## Extracted information

**********

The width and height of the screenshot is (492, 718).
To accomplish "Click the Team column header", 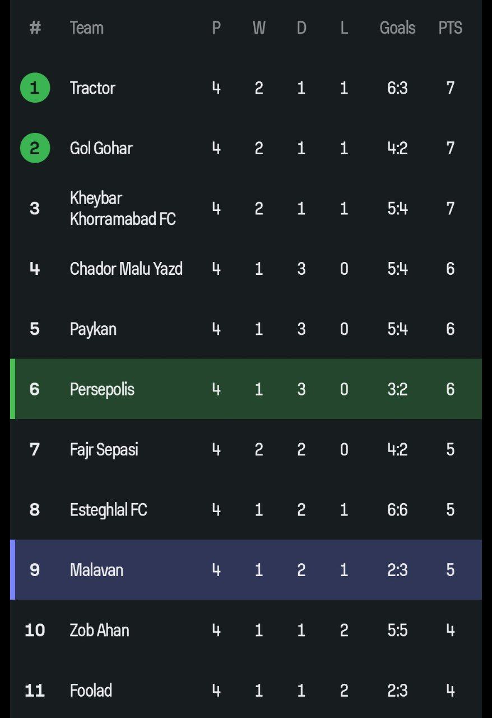I will [87, 28].
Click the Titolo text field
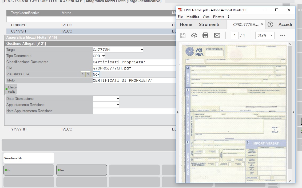 point(134,80)
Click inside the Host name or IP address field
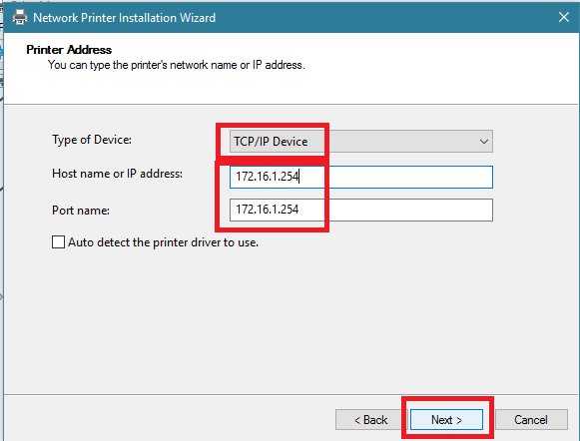 tap(361, 177)
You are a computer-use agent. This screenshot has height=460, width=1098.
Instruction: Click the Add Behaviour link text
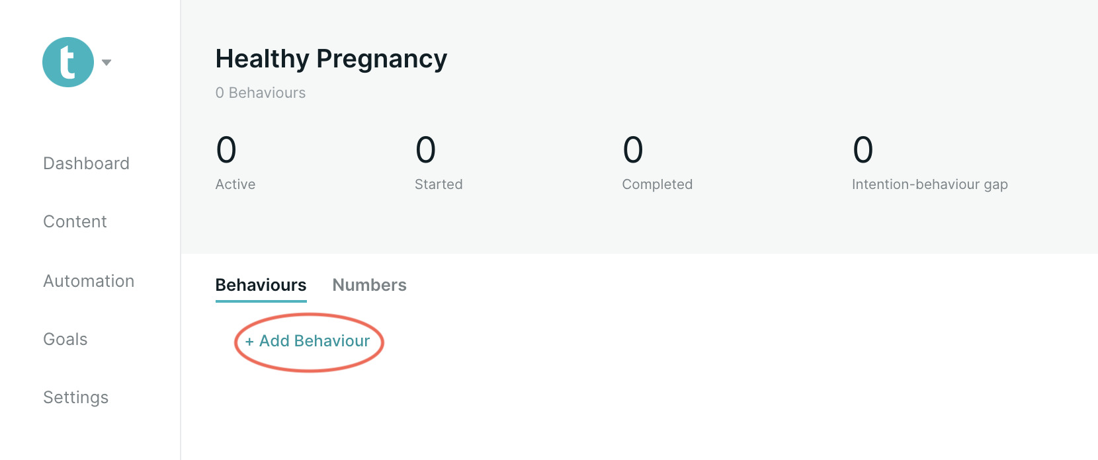coord(314,341)
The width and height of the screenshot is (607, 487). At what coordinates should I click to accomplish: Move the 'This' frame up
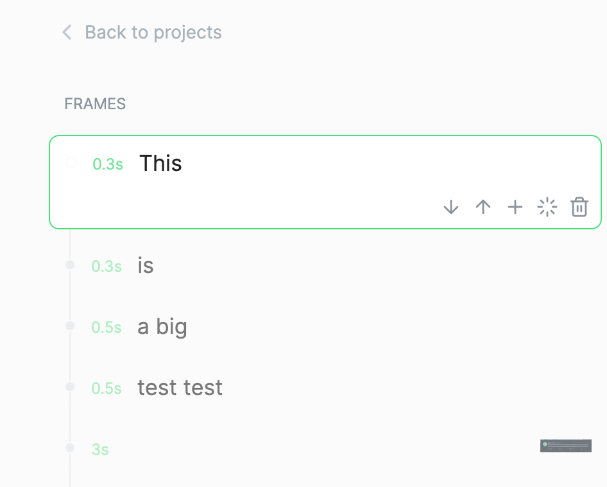[x=483, y=207]
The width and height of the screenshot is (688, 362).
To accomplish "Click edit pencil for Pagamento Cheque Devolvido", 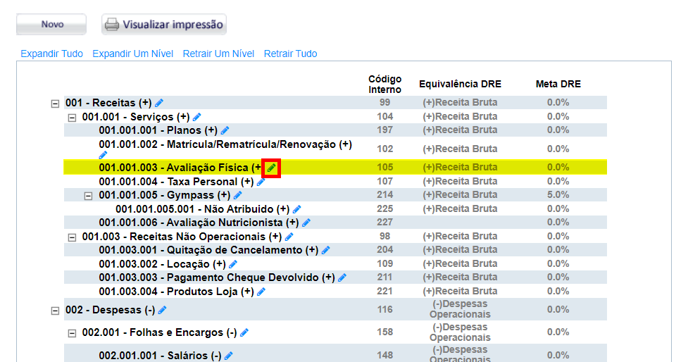I will coord(342,277).
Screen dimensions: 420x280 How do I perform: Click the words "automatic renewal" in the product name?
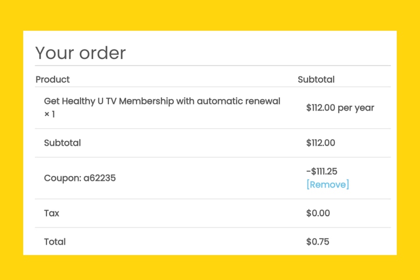tap(238, 101)
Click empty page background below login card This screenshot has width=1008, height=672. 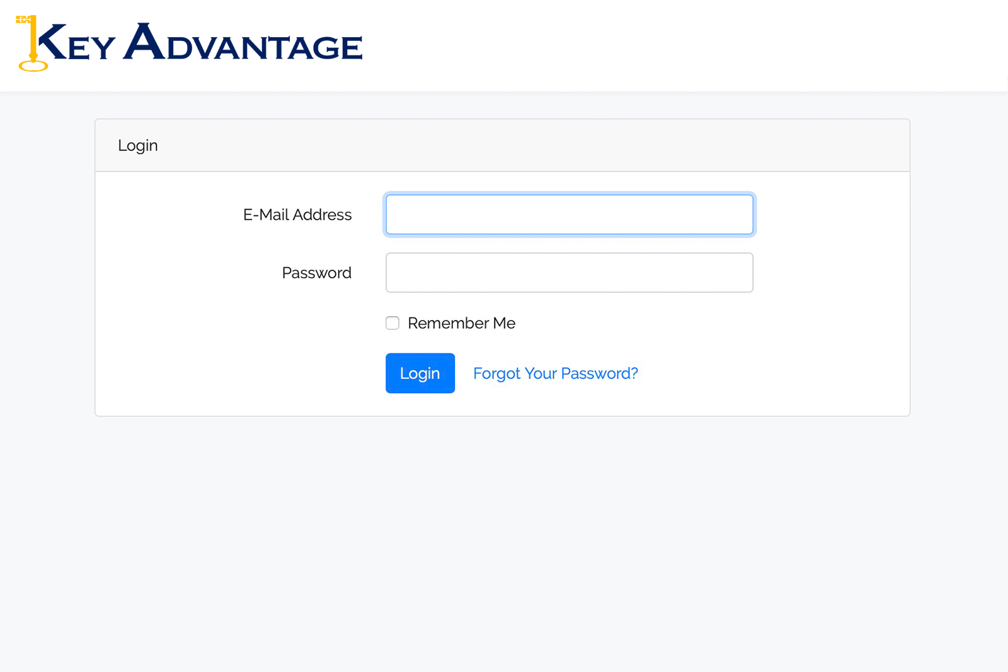(504, 542)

**********

## Goal of the exercise
The output is the stretch above from the line with "Click the Titolo text field" through the line with "The width and height of the screenshot is (688, 362).", copied word for word with both ends kept and every picture dropped.

## Task response
Click the Titolo text field
 point(134,80)
Click inside the Host name or IP address field
 tap(361, 177)
You are a computer-use agent. This screenshot has height=460, width=1098.
Instruction: Click the Add Behaviour link text
coord(314,341)
The width and height of the screenshot is (607, 487). At what coordinates should I click to accomplish: Move the 'This' frame up
[x=483, y=207]
The width and height of the screenshot is (688, 362).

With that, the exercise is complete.